*SOURCE MATERIAL*:
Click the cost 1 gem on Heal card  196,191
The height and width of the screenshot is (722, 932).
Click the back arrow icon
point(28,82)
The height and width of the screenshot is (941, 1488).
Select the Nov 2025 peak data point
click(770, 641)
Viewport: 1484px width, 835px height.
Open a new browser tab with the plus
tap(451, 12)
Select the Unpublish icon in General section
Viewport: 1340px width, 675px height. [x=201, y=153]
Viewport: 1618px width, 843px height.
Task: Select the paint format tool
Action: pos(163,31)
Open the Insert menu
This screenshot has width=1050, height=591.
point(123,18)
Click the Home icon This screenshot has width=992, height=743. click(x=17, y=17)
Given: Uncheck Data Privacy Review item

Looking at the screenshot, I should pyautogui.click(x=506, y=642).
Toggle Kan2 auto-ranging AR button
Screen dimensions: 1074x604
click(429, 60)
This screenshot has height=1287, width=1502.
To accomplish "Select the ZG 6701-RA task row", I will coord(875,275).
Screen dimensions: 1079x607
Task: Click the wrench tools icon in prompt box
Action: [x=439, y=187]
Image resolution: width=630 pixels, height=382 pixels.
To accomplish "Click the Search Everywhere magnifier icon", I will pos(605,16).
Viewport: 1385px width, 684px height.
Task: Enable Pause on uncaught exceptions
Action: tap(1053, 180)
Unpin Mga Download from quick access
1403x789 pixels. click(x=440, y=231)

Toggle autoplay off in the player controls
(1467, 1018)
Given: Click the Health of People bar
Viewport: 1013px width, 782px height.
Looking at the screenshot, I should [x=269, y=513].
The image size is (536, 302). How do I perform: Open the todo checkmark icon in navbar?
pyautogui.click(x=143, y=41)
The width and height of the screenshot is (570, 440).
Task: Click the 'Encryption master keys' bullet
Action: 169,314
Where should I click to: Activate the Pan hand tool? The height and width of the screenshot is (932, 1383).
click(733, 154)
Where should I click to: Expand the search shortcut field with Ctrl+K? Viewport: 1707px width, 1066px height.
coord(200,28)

*TASK DESCRIPTION*: Your task is to transcribe the material exactly.

*EXERCISE RESULT*:
Click the cost 1 gem on Heal card  196,191
The height and width of the screenshot is (722, 932).
Click the back arrow icon
point(28,82)
The height and width of the screenshot is (941, 1488).
Select the Nov 2025 peak data point
click(770, 641)
Viewport: 1484px width, 835px height.
Open a new browser tab with the plus
tap(451, 12)
Select the Unpublish icon in General section
Viewport: 1340px width, 675px height. [x=201, y=153]
Viewport: 1618px width, 843px height.
Task: Select the paint format tool
Action: pos(163,31)
Open the Insert menu
This screenshot has width=1050, height=591.
point(123,18)
Click the Home icon This screenshot has width=992, height=743. click(x=17, y=17)
Given: Uncheck Data Privacy Review item

Looking at the screenshot, I should pyautogui.click(x=506, y=642).
Toggle Kan2 auto-ranging AR button
Screen dimensions: 1074x604
click(429, 60)
This screenshot has height=1287, width=1502.
To accomplish "Select the ZG 6701-RA task row", I will coord(875,275).
Screen dimensions: 1079x607
Task: Click the wrench tools icon in prompt box
Action: [x=439, y=187]
Image resolution: width=630 pixels, height=382 pixels.
To accomplish "Click the Search Everywhere magnifier icon", I will pos(605,16).
Viewport: 1385px width, 684px height.
Task: Enable Pause on uncaught exceptions
Action: tap(1053, 180)
Unpin Mga Download from quick access
1403x789 pixels. click(x=440, y=231)

Toggle autoplay off in the player controls
(1467, 1018)
Given: Click the Health of People bar
Viewport: 1013px width, 782px height.
Looking at the screenshot, I should [x=269, y=513].
The image size is (536, 302). How do I perform: Open the todo checkmark icon in navbar?
pyautogui.click(x=143, y=41)
The width and height of the screenshot is (570, 440).
Task: Click the 'Encryption master keys' bullet
Action: 169,314
Where should I click to: Activate the Pan hand tool? The height and width of the screenshot is (932, 1383).
click(733, 154)
Where should I click to: Expand the search shortcut field with Ctrl+K? Viewport: 1707px width, 1066px height.
coord(200,28)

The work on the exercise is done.